====== Provided records ======
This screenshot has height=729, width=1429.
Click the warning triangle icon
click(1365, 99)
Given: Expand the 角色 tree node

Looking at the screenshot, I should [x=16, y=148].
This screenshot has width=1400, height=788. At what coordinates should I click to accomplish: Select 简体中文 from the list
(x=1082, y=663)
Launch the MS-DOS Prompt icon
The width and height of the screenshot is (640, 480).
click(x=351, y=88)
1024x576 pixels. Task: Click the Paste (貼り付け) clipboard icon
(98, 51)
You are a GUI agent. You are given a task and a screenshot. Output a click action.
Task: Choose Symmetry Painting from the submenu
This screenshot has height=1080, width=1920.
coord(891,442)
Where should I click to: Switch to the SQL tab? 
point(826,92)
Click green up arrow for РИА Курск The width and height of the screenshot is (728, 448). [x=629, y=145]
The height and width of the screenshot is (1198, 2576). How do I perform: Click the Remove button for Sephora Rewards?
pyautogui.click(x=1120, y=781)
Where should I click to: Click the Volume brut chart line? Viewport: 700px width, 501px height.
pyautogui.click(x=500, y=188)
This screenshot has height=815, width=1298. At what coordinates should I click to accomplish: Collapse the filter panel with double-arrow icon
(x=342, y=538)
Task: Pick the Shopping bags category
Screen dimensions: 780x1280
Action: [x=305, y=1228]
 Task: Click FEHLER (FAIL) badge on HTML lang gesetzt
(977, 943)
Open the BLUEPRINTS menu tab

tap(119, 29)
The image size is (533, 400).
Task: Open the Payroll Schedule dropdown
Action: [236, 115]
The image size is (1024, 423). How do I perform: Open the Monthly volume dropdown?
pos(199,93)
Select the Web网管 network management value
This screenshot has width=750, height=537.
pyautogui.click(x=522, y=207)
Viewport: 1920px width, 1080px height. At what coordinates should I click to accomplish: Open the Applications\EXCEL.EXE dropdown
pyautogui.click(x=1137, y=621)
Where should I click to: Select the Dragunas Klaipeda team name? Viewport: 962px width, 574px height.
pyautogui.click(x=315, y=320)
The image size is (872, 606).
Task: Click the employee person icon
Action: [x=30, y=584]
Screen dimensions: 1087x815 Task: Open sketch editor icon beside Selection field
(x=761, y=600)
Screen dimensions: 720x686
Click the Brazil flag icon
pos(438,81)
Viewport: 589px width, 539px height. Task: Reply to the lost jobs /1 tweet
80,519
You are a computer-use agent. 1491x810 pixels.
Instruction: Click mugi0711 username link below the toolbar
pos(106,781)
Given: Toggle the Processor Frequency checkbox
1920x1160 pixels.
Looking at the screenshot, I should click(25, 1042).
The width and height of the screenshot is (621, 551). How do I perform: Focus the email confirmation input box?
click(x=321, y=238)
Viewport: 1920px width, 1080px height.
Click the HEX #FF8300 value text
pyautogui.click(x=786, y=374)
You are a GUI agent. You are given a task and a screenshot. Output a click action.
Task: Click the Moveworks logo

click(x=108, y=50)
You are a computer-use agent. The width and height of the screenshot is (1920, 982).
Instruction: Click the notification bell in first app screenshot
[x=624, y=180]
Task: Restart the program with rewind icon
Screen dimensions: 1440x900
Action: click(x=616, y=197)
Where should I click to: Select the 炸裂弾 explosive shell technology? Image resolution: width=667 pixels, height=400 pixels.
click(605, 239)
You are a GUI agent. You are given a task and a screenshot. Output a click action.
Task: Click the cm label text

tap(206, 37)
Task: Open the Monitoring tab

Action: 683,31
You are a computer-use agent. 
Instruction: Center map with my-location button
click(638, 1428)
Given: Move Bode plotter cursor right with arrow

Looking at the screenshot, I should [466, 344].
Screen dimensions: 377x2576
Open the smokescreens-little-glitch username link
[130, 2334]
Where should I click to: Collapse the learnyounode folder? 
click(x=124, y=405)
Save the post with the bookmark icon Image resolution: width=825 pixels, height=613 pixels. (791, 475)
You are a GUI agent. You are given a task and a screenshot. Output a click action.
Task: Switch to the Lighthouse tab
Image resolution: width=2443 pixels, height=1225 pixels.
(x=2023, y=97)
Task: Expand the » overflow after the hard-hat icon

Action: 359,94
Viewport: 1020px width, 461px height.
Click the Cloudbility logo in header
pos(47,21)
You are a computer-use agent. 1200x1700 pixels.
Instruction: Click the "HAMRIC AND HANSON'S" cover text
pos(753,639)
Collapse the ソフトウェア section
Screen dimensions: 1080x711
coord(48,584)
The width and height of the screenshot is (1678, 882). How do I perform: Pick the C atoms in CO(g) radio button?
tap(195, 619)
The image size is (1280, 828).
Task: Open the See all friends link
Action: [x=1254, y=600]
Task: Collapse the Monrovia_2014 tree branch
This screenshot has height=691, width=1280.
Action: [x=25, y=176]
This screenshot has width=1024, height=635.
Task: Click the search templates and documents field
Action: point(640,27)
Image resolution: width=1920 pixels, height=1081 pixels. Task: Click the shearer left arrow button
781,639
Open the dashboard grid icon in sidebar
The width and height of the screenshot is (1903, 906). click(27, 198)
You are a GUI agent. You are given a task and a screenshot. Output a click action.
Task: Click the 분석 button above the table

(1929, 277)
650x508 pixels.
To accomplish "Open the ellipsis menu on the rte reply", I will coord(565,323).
======
• **Stated goal**: Rewrite all of the material above, replacing every "Viewport" with "Window" and changing nothing else.

• **Written answer**:
This screenshot has height=729, width=1429.
Click the warning triangle icon
click(1365, 99)
Given: Expand the 角色 tree node

Looking at the screenshot, I should [x=16, y=148].
This screenshot has width=1400, height=788. At what coordinates should I click to accomplish: Select 简体中文 from the list
(x=1082, y=663)
Launch the MS-DOS Prompt icon
The width and height of the screenshot is (640, 480).
click(x=351, y=88)
1024x576 pixels. Task: Click the Paste (貼り付け) clipboard icon
(98, 51)
You are a GUI agent. You are given a task and a screenshot. Output a click action.
Task: Choose Symmetry Painting from the submenu
This screenshot has height=1080, width=1920.
coord(891,442)
Where should I click to: Switch to the SQL tab? 
point(826,92)
Click green up arrow for РИА Курск The width and height of the screenshot is (728, 448). [x=629, y=145]
The height and width of the screenshot is (1198, 2576). How do I perform: Click the Remove button for Sephora Rewards?
pyautogui.click(x=1120, y=781)
Where should I click to: Click the Volume brut chart line? Window: 700px width, 501px height.
pyautogui.click(x=500, y=188)
This screenshot has height=815, width=1298. At what coordinates should I click to accomplish: Collapse the filter panel with double-arrow icon
(x=342, y=538)
Task: Pick the Shopping bags category
Screen dimensions: 780x1280
Action: [x=305, y=1228]
 Task: Click FEHLER (FAIL) badge on HTML lang gesetzt
(977, 943)
Open the BLUEPRINTS menu tab

tap(119, 29)
The image size is (533, 400).
Task: Open the Payroll Schedule dropdown
Action: [236, 115]
The image size is (1024, 423). How do I perform: Open the Monthly volume dropdown?
pos(199,93)
Select the Web网管 network management value
This screenshot has width=750, height=537.
pyautogui.click(x=522, y=207)
Window: 1920px width, 1080px height. At what coordinates should I click to accomplish: Open the Applications\EXCEL.EXE dropdown
pyautogui.click(x=1137, y=621)
Where should I click to: Select the Dragunas Klaipeda team name? Window: 962px width, 574px height.
pyautogui.click(x=315, y=320)
The image size is (872, 606).
Task: Click the employee person icon
Action: [x=30, y=584]
Screen dimensions: 1087x815 Task: Open sketch editor icon beside Selection field
(x=761, y=600)
Screen dimensions: 720x686
Click the Brazil flag icon
pos(438,81)
Window: 589px width, 539px height. Task: Reply to the lost jobs /1 tweet
80,519
You are a computer-use agent. 1491x810 pixels.
Instruction: Click mugi0711 username link below the toolbar
pos(106,781)
Given: Toggle the Processor Frequency checkbox
1920x1160 pixels.
Looking at the screenshot, I should click(25, 1042).
The width and height of the screenshot is (621, 551). How do I perform: Focus the email confirmation input box?
click(x=321, y=238)
Window: 1920px width, 1080px height.
Click the HEX #FF8300 value text
pyautogui.click(x=786, y=374)
You are a GUI agent. You are given a task and a screenshot. Output a click action.
Task: Click the Moveworks logo

click(x=108, y=50)
You are a computer-use agent. The width and height of the screenshot is (1920, 982).
Instruction: Click the notification bell in first app screenshot
[x=624, y=180]
Task: Restart the program with rewind icon
Screen dimensions: 1440x900
Action: click(x=616, y=197)
Where should I click to: Select the 炸裂弾 explosive shell technology? Image resolution: width=667 pixels, height=400 pixels.
click(605, 239)
You are a GUI agent. You are given a task and a screenshot. Output a click action.
Task: Click the cm label text

tap(206, 37)
Task: Open the Monitoring tab

Action: 683,31
You are a computer-use agent. 
Instruction: Center map with my-location button
click(638, 1428)
Given: Move Bode plotter cursor right with arrow

Looking at the screenshot, I should [466, 344].
Screen dimensions: 377x2576
Open the smokescreens-little-glitch username link
[130, 2334]
Where should I click to: Collapse the learnyounode folder? 
click(x=124, y=405)
Save the post with the bookmark icon Image resolution: width=825 pixels, height=613 pixels. (791, 475)
You are a GUI agent. You are given a task and a screenshot. Output a click action.
Task: Switch to the Lighthouse tab
Image resolution: width=2443 pixels, height=1225 pixels.
(x=2023, y=97)
Task: Expand the » overflow after the hard-hat icon

Action: 359,94
Window: 1020px width, 461px height.
Click the Cloudbility logo in header
pos(47,21)
You are a computer-use agent. 1200x1700 pixels.
Instruction: Click the "HAMRIC AND HANSON'S" cover text
pos(753,639)
Collapse the ソフトウェア section
Screen dimensions: 1080x711
coord(48,584)
The width and height of the screenshot is (1678, 882). How do I perform: Pick the C atoms in CO(g) radio button?
tap(195, 619)
The image size is (1280, 828).
Task: Open the See all friends link
Action: [x=1254, y=600]
Task: Collapse the Monrovia_2014 tree branch
This screenshot has height=691, width=1280.
Action: [x=25, y=176]
This screenshot has width=1024, height=635.
Task: Click the search templates and documents field
Action: point(640,27)
Image resolution: width=1920 pixels, height=1081 pixels. Task: Click the shearer left arrow button
781,639
Open the dashboard grid icon in sidebar
The width and height of the screenshot is (1903, 906). click(27, 198)
You are a GUI agent. You are given a task and a screenshot. Output a click action.
Task: Click the 분석 button above the table

(1929, 277)
650x508 pixels.
To accomplish "Open the ellipsis menu on the rte reply", I will coord(565,323).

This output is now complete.